> **EXERCISE INSTRUCTIONS**
Copy every line below where the string "Switch" is found.

> **Collected data entries**
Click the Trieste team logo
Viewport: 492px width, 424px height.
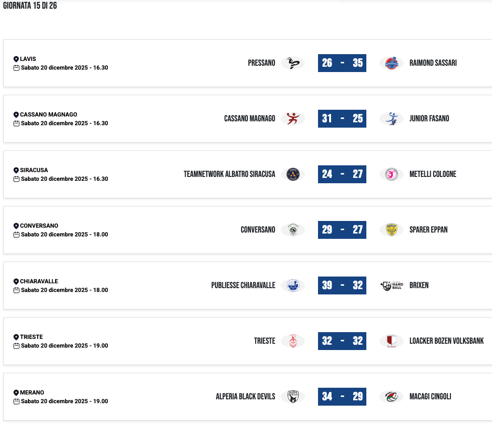click(293, 341)
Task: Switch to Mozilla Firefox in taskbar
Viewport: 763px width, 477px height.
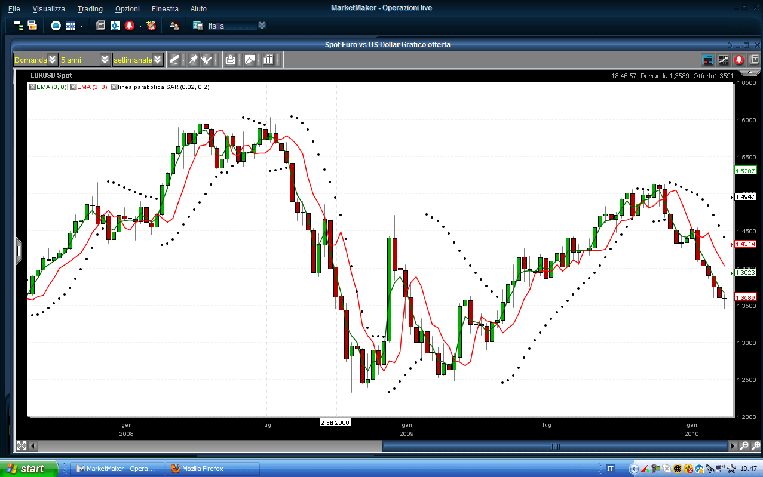Action: [x=213, y=469]
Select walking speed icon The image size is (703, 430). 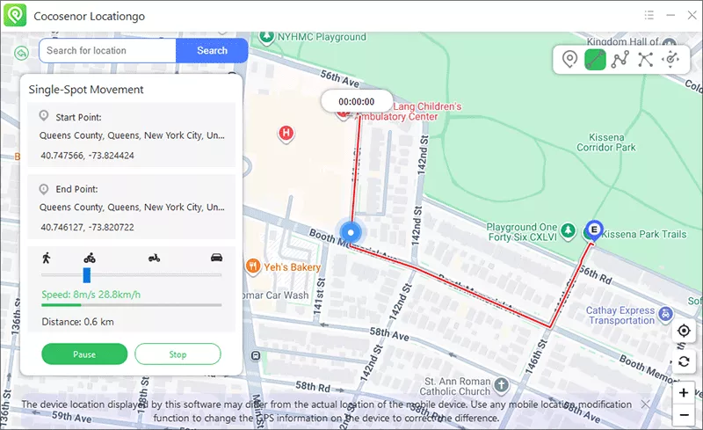click(x=46, y=259)
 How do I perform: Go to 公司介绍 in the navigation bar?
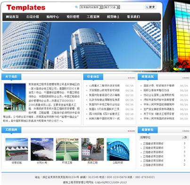(x=33, y=16)
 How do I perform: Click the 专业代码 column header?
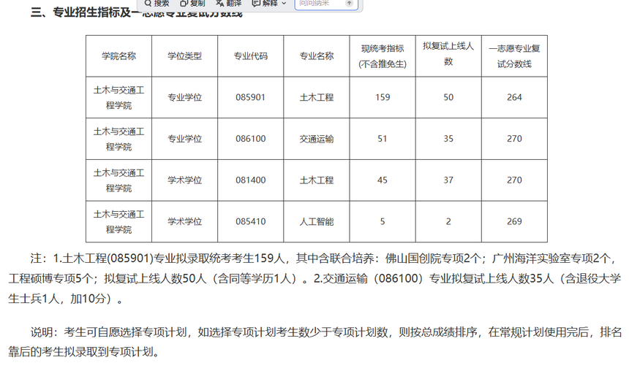[250, 56]
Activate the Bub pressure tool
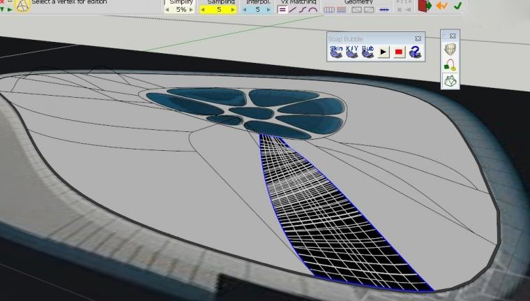 [368, 52]
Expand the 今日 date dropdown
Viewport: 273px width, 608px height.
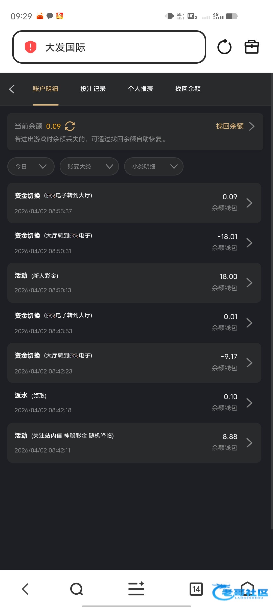(x=31, y=166)
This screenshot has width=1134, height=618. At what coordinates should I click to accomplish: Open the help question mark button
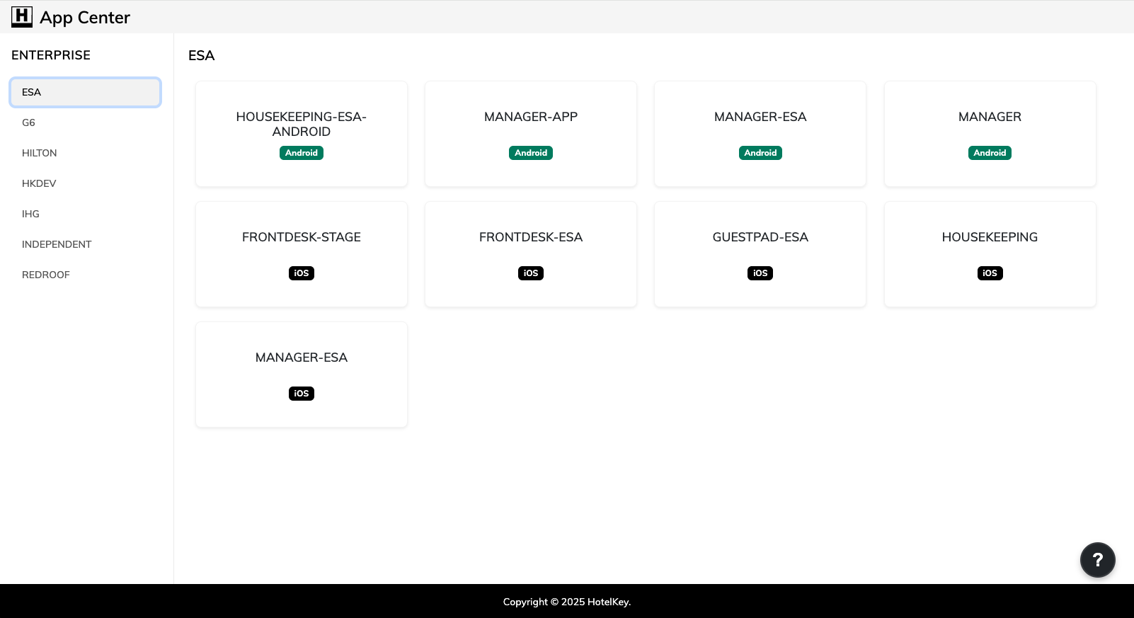pos(1097,560)
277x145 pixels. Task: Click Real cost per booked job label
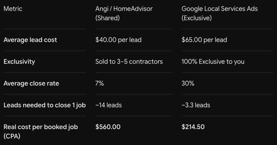coord(41,127)
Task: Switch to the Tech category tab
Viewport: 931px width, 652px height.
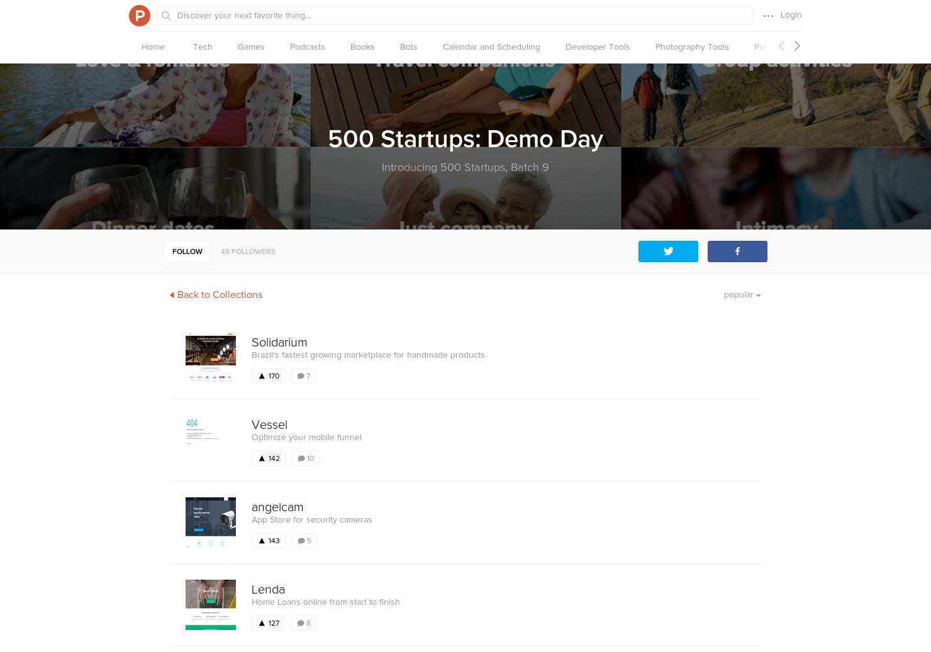Action: tap(203, 47)
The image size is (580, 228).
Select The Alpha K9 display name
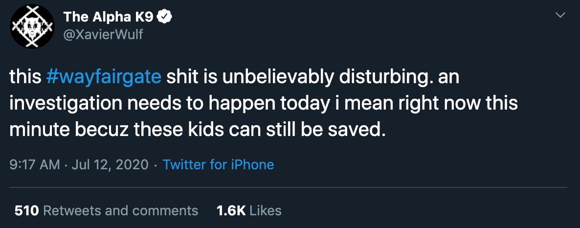click(x=109, y=17)
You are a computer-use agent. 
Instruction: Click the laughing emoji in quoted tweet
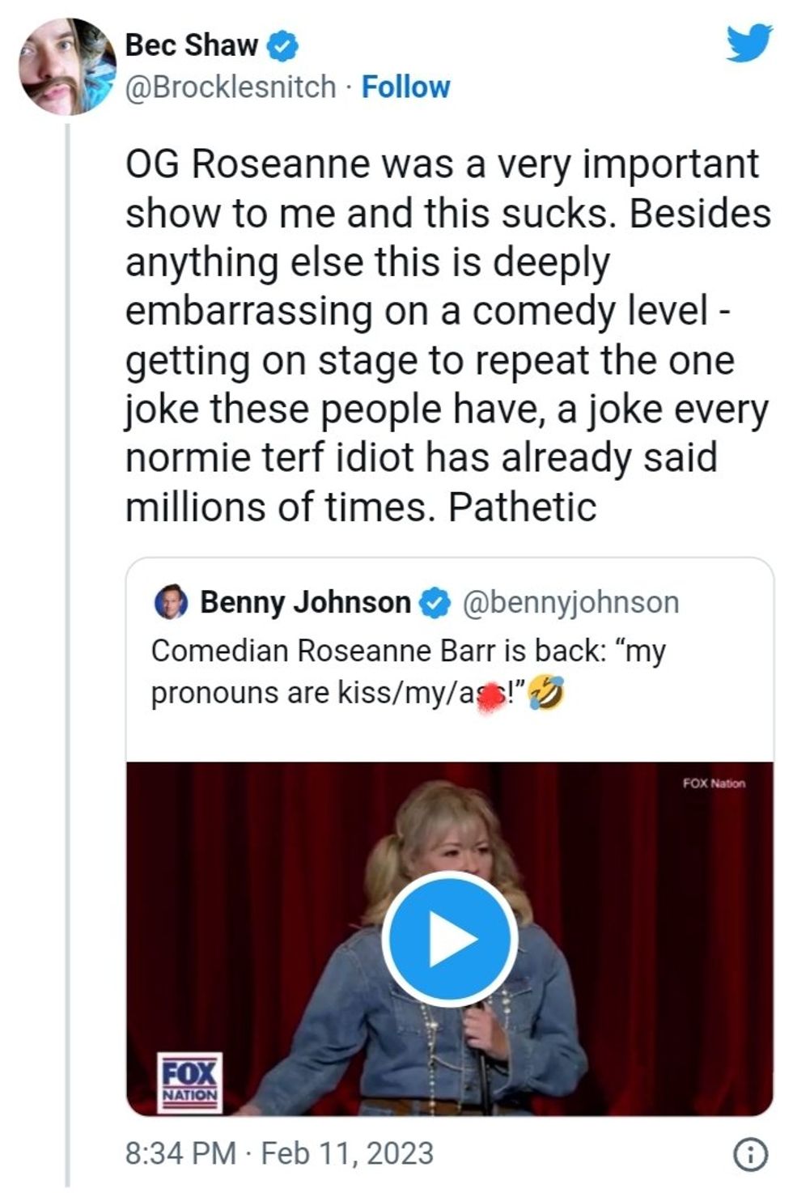(545, 694)
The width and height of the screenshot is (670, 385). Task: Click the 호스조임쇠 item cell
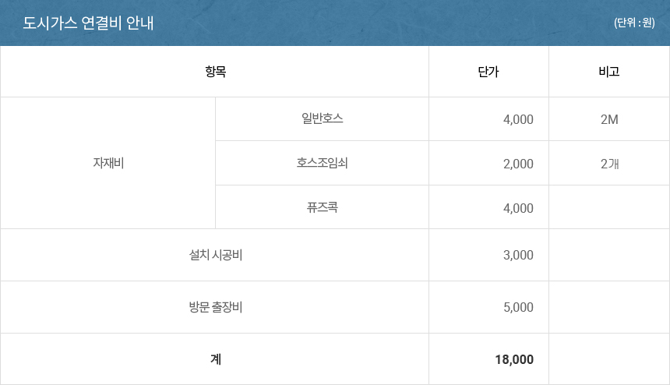pos(323,163)
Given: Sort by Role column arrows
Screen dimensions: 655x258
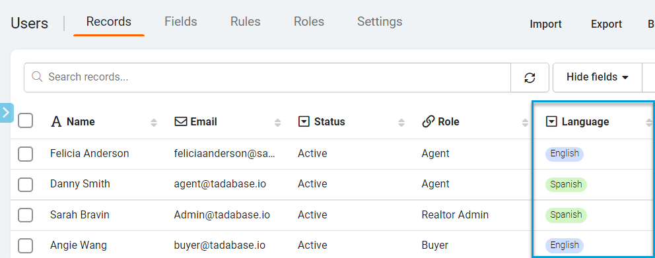Looking at the screenshot, I should point(525,122).
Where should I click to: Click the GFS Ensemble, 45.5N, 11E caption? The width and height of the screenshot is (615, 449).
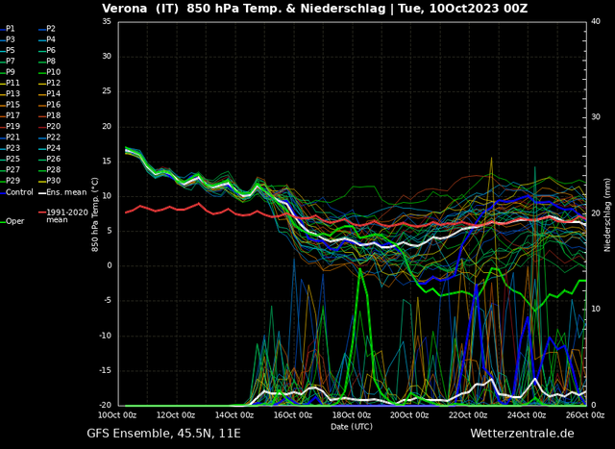click(163, 434)

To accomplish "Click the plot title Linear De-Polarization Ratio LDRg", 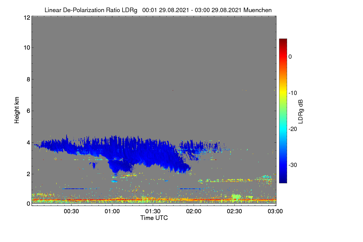I will 91,10.
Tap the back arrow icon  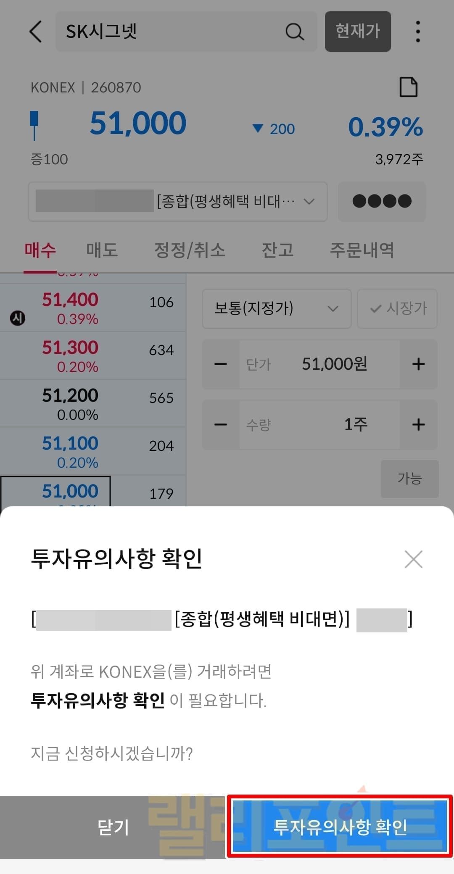36,32
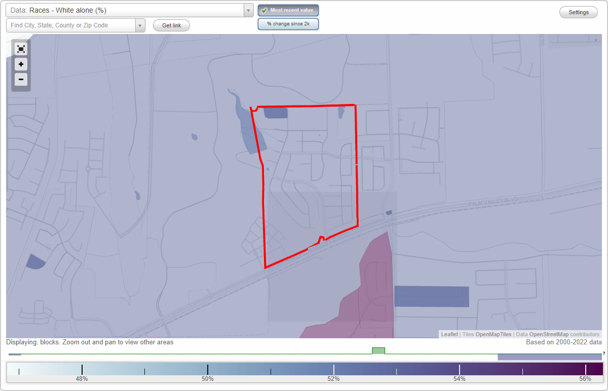Open the Find City dropdown arrow
The height and width of the screenshot is (391, 608).
(140, 25)
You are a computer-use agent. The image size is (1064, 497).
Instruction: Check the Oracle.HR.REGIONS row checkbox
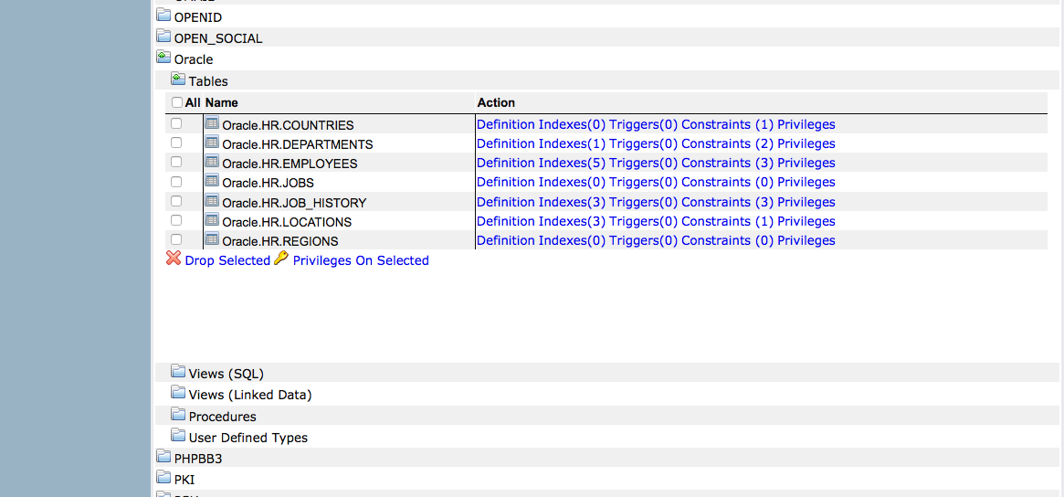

> **SOLUTION TO THIS EXERCISE**
Task: Switch to Mozilla Firefox in taskbar
Task: Switch to the Tech category tab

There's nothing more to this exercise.